Similarly, Lia, an 18-year-old from the conservative West Sulawesi region in Indonesia, was forced to marry a man three decades older than her after being seen alone with him. Although Lia was able to escape that engagement, she again wound up in a marriage she did not want. This time, she had a child, due in part to the lack of family planning services that she would have received at school.
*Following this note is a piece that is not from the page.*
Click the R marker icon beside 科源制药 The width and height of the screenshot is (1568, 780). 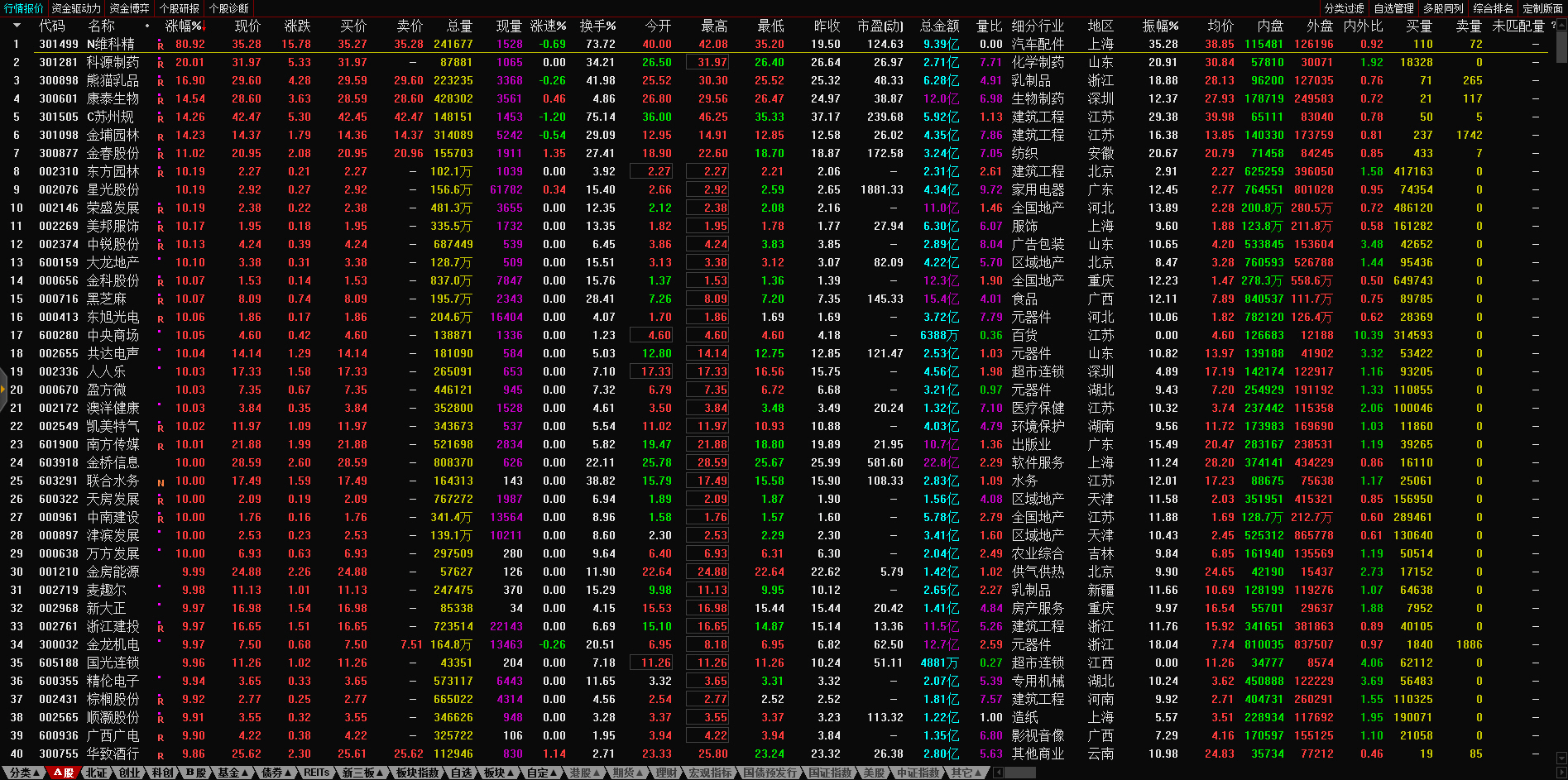[161, 63]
Because her parents were unable to support her and her child, Lia went to live with her husband.

“I used to dream of becoming a flight attendant,” Lia recalled. “But she failed,” her new husband Randi interrupted, “and ended up in the kitchen.”

Michael Broswoski, the founder of Blue Dragon Children’s Foundation, explained to The Lancet that young girls like Lia and May are often married off “because families may have felt they could no longer afford to feed all the family, and it would be better to let their daughters go and move in with the husband’s family.”

This reasoning often applies in India as well. Rani, a 13-year-old, had successfully escaped the prospect of marriage by attending school. However, when the COVID-19 pandemic hit, schools closed and Rani’s father, already battling tuberculosis, had to shut his business. The financial strain became so unbearable that he found Rani a man to marry within a month of schools closing. Rani was more than disappointed, saying, “They don’t understand that it is important [for girls] to go to school, start earning, and be independent.”

What is less reassuring is that even when girls reach out for help, they are often unable to access it. Even without the threat of a deadly virus, little can be done to change what is essentially a cultural norm. This issue of child marriage begins as soon as a girl is born. In countries like India, there exists a general sentiment is that girls cost money and are just an extra mouth to feed. Boys, meanwhile, can be educated, earn money, and extend the family lineage. Early marriage is often the simplest way for families to ease the financial burden that additional children add. While the governments of countries like India, Thailand, and Vietnam have laws standardizing marriage age for girls – typically at 18 – it is nearly impossible to enforce such a rule when many marriages are not legally licensed. For many, the cultural ceremonies and proceedings are enough to declare a marriage official, which had long made it harder for governments to enforce such a rule. Before the global pandemic, one of the biggest deterrents to child marriages was home visits by government officials and child protective agencies. However, due to COVID-19 restrictions, such inspections are now often delayed or never occur, NPR reports.

Although Lia, May, and Rani were forced into marriages as a direct result of the COVID-19 pandemic, had the pandemic never happened, it is likely that at least one of them would have faced the same outcome. Broadly speaking, COVID-19 continues to disproportionately affect women because they, as a whole, earn less, save less, hold more unstable jobs, have less control over their own finances, and live closer to the poverty line than men. All of these factors demonstrate that the economic impact of the pandemic is compounded on women. Understandably, the pandemic was not something society could have predicted, but the injustice it has exposed and exacerbated is something we certainly should have predicted. After all, when the baseline for women is so deeply riddled with inequality, is it any surprise that a virus made things worse?